Résumé de la série : Léna, une jeune femme brune, belle et solitaire, poursuit farouchement une étrange trajectoire qui l'emmène des fantômes de Berlin-Est aux confins de l'Australie, en passant par le labyrinthe d'un bazar syrien. Au fil de rendez-vous clandestins, l'errance intime de Léna tentant de redonner un sens à sa vie s'inscrit dans un complot terroriste dont on comprend peu à peu les enjeux mortels.Une histoire de politique-fiction très contemporaine dans la lignée de Partie de Chasse, servie par le trait majestueux et les couleurs divines d'André Juillard.

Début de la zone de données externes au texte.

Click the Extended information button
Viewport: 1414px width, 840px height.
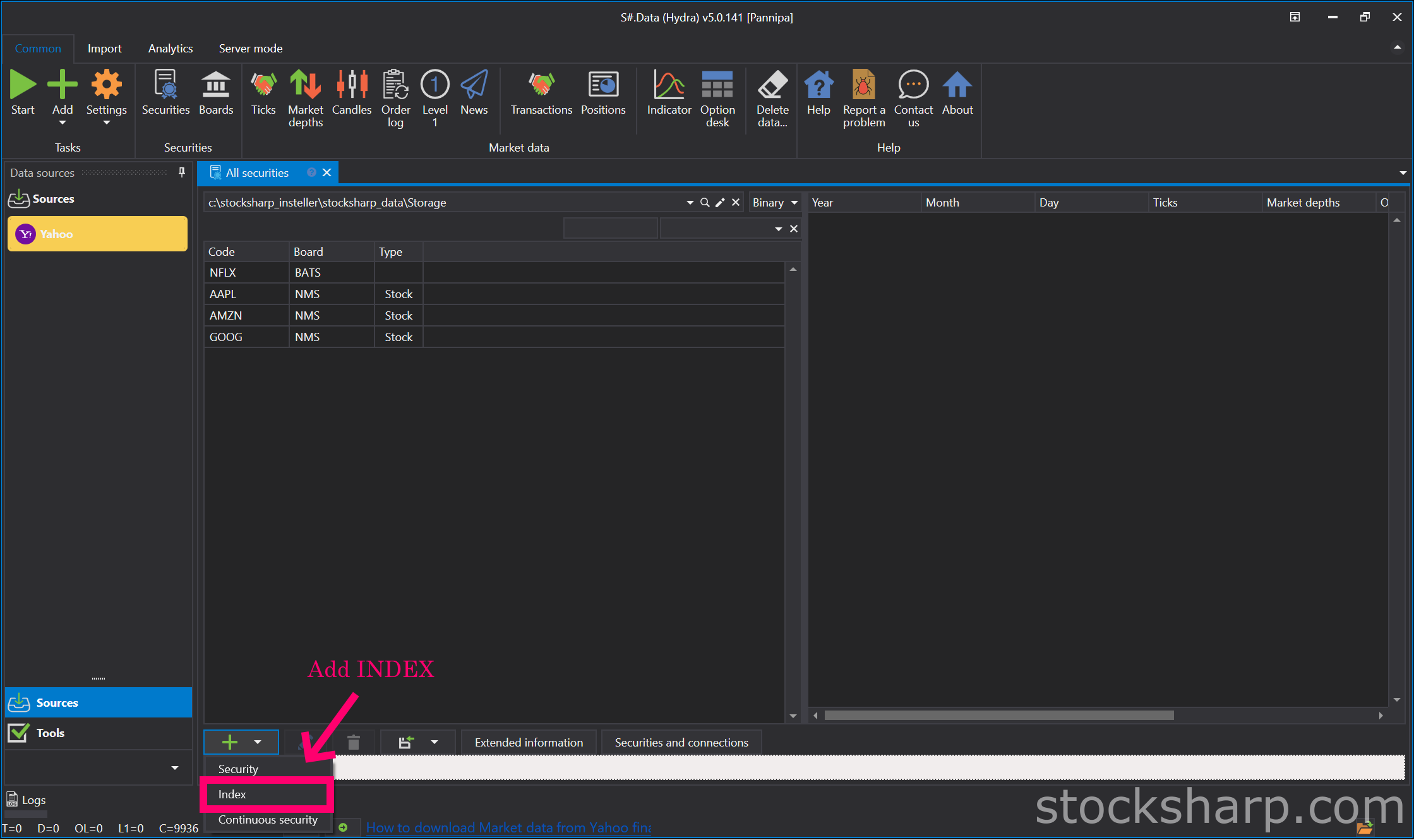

Le scénario au début reste bizarre : je parle de la rencontre avec son ancien collègue. Puis l'histoire devient plus plausible et met en relief , non pas les musulmans en général, mais les branches sectaires et autres "mouvements" débiles qui se réclament du prophète.
Bon, il est vrai que le sujet et d'actualité mais j'espère que cet opus se fera révéler les coulisses de la lutte anti-secte. ou anti-extrémistes.
Léna retirée en Australie est relancée par les servies secret pour infiltrer un groupe terroriste qui prépare un attentat en France.
Et la longue errance reprend, Léna suivant le groupe qui prépare son coup mais il ne se passe presque rien. Juste une ambiance pesante et tragique et un final désabusé qui ne pacifie pas totalement Léna.
Ce scénario est bien dans la veine de Christin qui sait montrer que le terrorisme comme sa traque n'a rien des aventures palpitantes et romantiques que nous servent les films d'action. Et il sait créer une ambiance qui nous prend avec les dessins de Juillard qui deviennent de plus en plus (trop?) dépouillés.
Ce n'est pas l'album le plus gai de la rentrée, c'est exigeant, mais cela reste très bon.